Cal Theal will be on the mound at Niagara University beginning in the fall of 2018 while Owen Diodati will be behind the plate at Xavier University located in Cincinnati starting in 2019.
Both players received significant scholarship packages but politely declined to get into specifics other than to indicate they were good deals.
Theal, a 17-year-old, Grade 12 student at A.N. Myer, said the offer from Niagara checked all the boxes.
“I didn’t have other suitors and I was contemplating to see if there would be others, but this offer was really good,” Theal said. “It was close to home and good academics and a good, growing baseball program so I thought it was the right decision to make.”
Theal admitted the thought of perhaps heading a little further away than just across the border did cross his mind.
“At the beginning I wanted to go far away and isolate myself from everyone but being close there are definitely benefits,” he said. “All my friends and family can come and watch me play which is cool and there will still be road trips to go on so it won’t always be at home.”
Theal, who is going to take the academic explorations program, can’t wait to get going.
“I’m super-excited,” he said. “I’m not really nervous because I went on fall college trips (with the Great Lake Canadians) to play college teams and I did well against the teams which gave me the confidence to play Division I baseball.”
Still, Theal is well aware there will be a steep learning curve.
“They just want me to work hard and have the right mind set,” he said. “The competition is going to be strong but I enjoy a challenge. It definitely brings the best out of me.”
Theal, who has also caught in his career, will be performing exclusively on the mound at Niagara.
“Last season I became a pitcher only and at first I wasn’t too keen on it but it started to grow on me. I know pitching is my strong suit so it’s best to just focus on that.”
Theal, a tall right-hander, said he is hitting 86 miles-per-hour with his fastball while his slider has been clocked at 78 and his change-up at 80.
“Location and my two off-speed pitches are the most important to me. Lighting up the gun is something I like to do if I have two strikes, but I like to focus on location.”
Theal played his minor ball with the Greater Niagara Baseball Association until joining Great Lakes last season.
He gave props to his father, Brian Theal, for coaching him all of his 12 seasons in Niagara Falls.
“It was definitely difficult because he was so hard on me all the time but he’s the one who pushed me to where I am now,” he said. “A lot of credit goes to him and my mother (Nancy).”

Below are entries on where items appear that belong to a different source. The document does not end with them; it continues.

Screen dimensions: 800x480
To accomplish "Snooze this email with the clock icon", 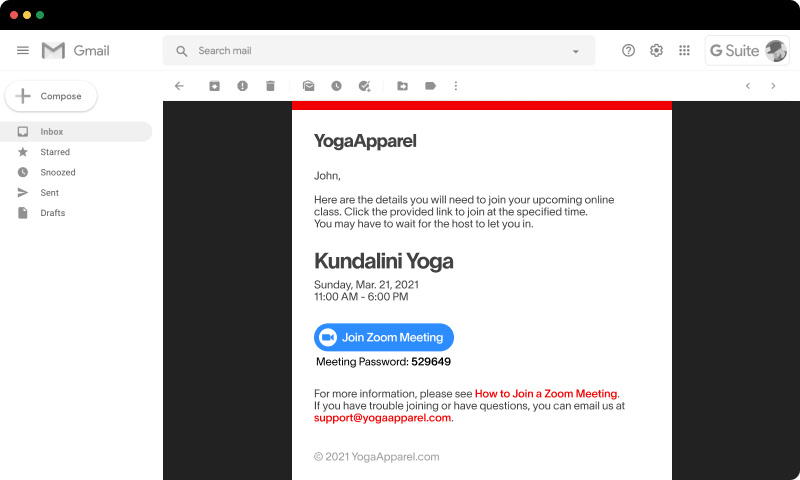I will point(336,86).
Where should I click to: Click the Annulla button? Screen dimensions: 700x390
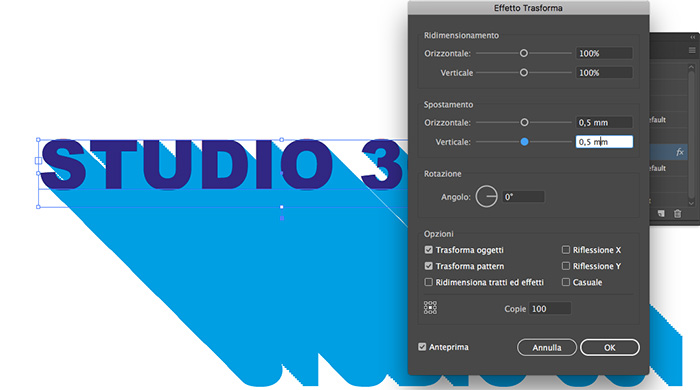click(547, 347)
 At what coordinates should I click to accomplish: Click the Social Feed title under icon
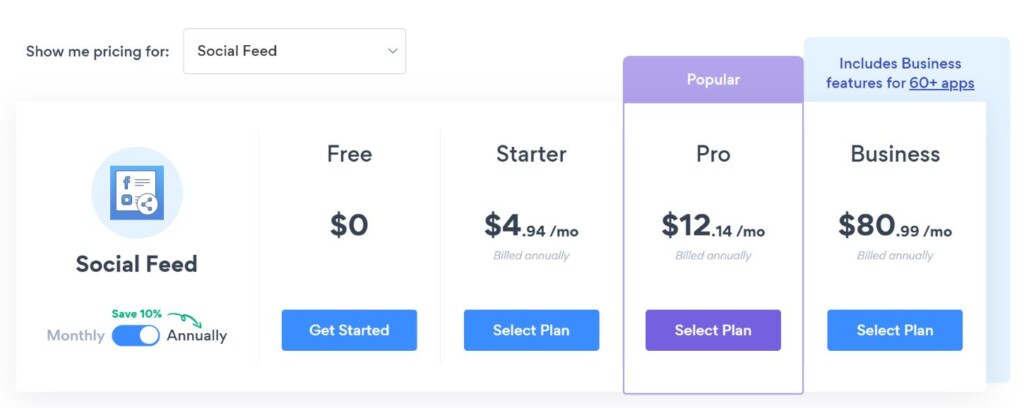(137, 264)
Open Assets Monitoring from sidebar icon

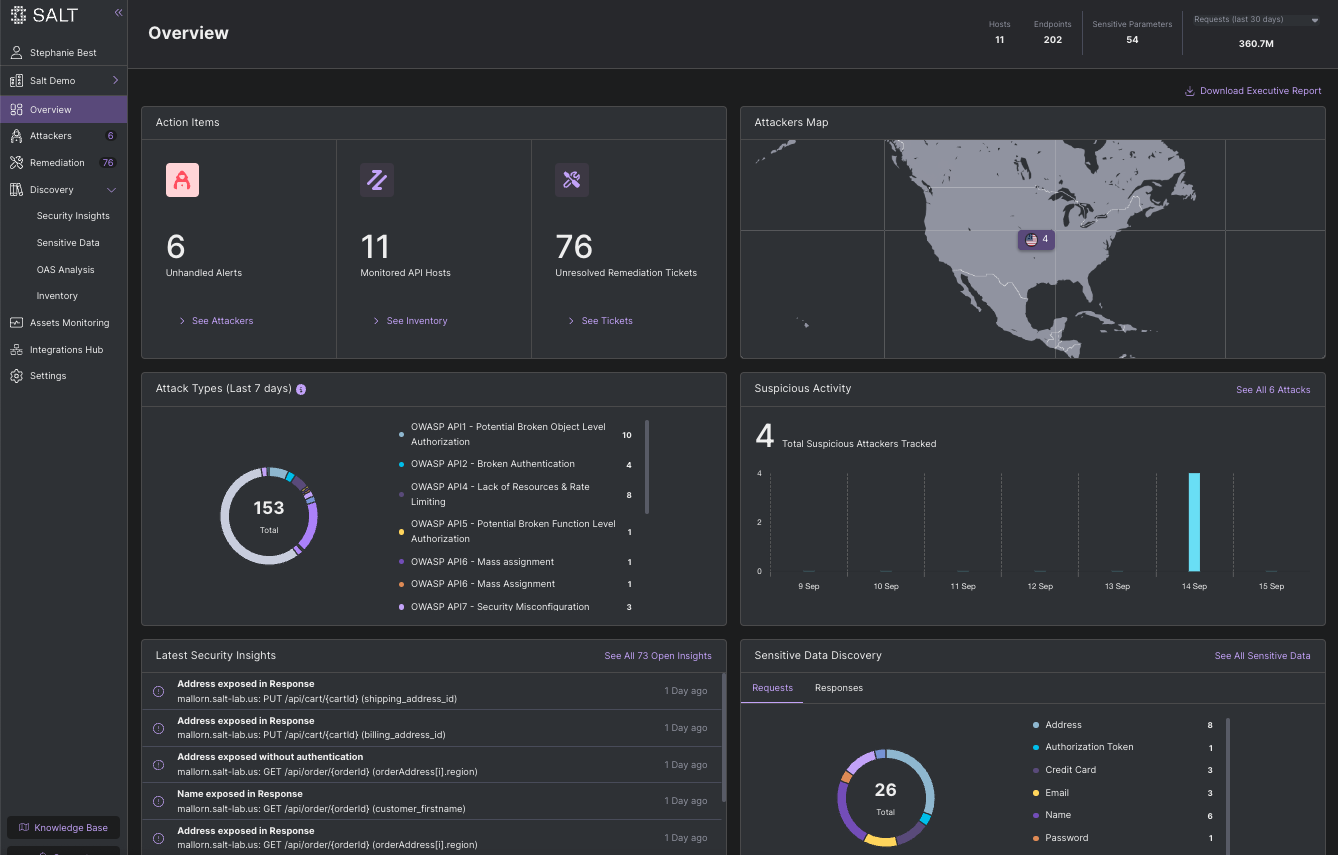[x=17, y=323]
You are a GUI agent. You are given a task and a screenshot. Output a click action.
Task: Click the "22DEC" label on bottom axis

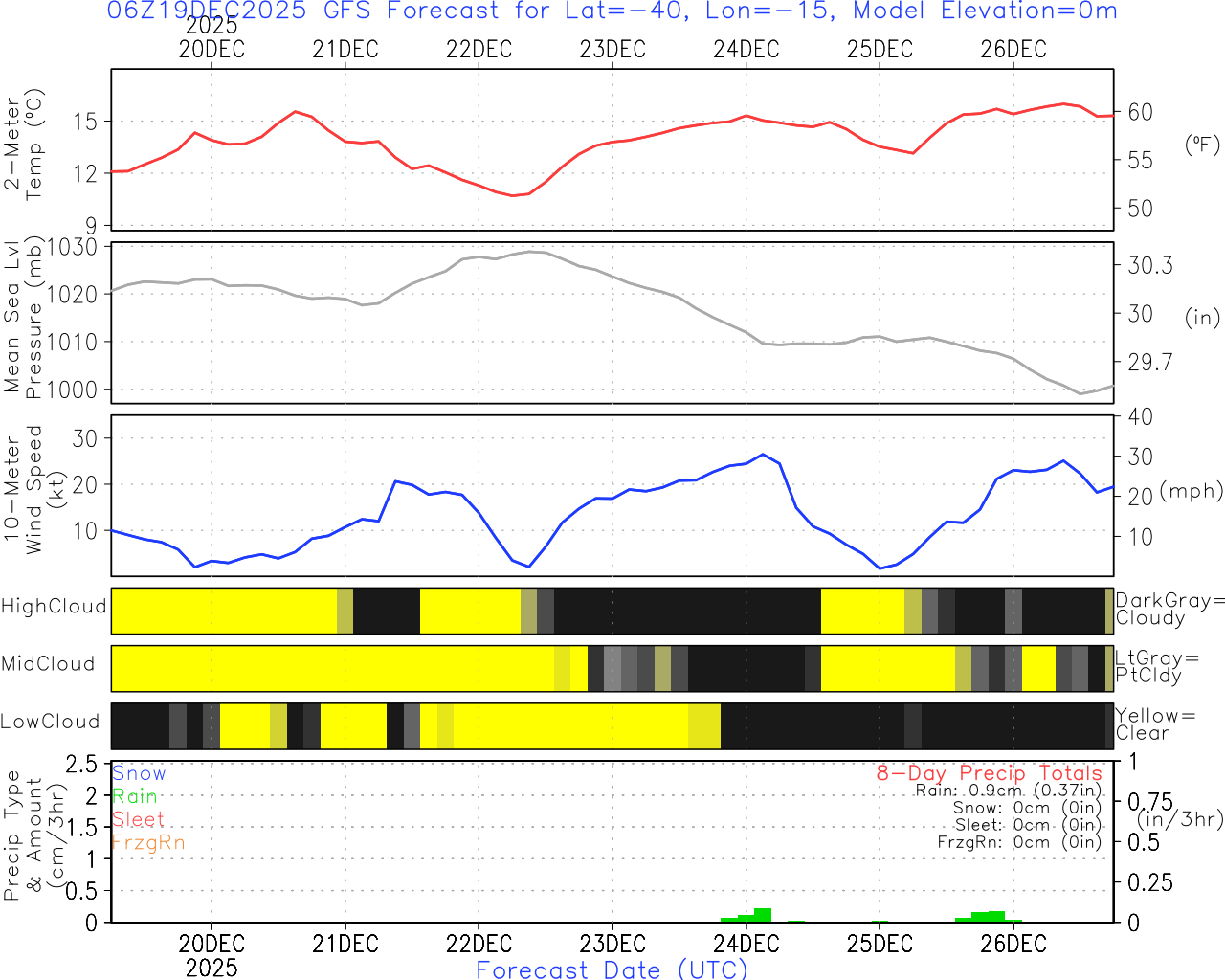point(479,944)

Diodati, a powerful left-handed hitting catcher, was so dominant as a 16-year-old he secured his scholarship a year in advance. He also played last season with Great Lakes, which is based out of London. He began his career in the GNBA.
Diodati said Xavier saw him play at a showcase tournament and quickly scoop him up.
“They liked what they saw and that’s where it started,” he said. “I went on my visit and really liked it.
“Obviously, it was a tough decision but I’m confident I made the right one.”
Diodati, a Grade 11 student at A.N. Myer, felt like everything fell into place on his visit.
“The campus was really beautiful and it’s not too far away from home where my parents and family can still watch,” he explained. “The academics were really good and they have a good baseball team.”
Diodati said Xavier head coach Billy O’Conner also played a huge role in his decision to sign.
“Everything I heard from him, his goals were really similar to mine. I was really blown away by everything he told me. He’s an ex-catcher and that was really big for me to get that instruction.”
Diodati said about 30 schools had expressed an interest in his services.
“There were a lot of schools but I was really, really confident in making the decision I did. There is no doubt in my mind.”
The fact he was able to sign year early is a major relief for Diodati.
“Now I don’t have to worry about impressing anyone. I can go out and play my game and focus on getting better. I have a year-and-a-half before I get there to improve my game and keep getting better.”
Diodati, the nephew of Niagara Falls mayor, figures his skill set on both sides of the ball played a big factor in the offer.
“I was recruited as a catcher but there aren’t too many catchers who are 6-foot-3 and 200 pounds and hit from the left side,” he said.
Having said that, he feels his bat may be ahead of his glove.
“I would say right now my bat is kind of the wow factor where defence is definitely something I think I do well — I have a strong arm — but one of my goals this off season is to get more athletic and become a better defender. As a big guy back there it’s harder to be mobile and getting low so I’m working on becoming more flexible.”
Diodati plans to study pre-med and minor in finance.
Greater Niagara Baseball Association director of player development Geoff Allen heard about both players four years back when he moved to Niagara from Hamilton.
“Both of them came to a catcher’s class I ran. I saw Owen and he was a prospect right away and then I saw Cal throw and I said he’s a prospect, too, but not as a catcher. I told him it was great he wanted to be a catcher but he was going to be on the other side of this.”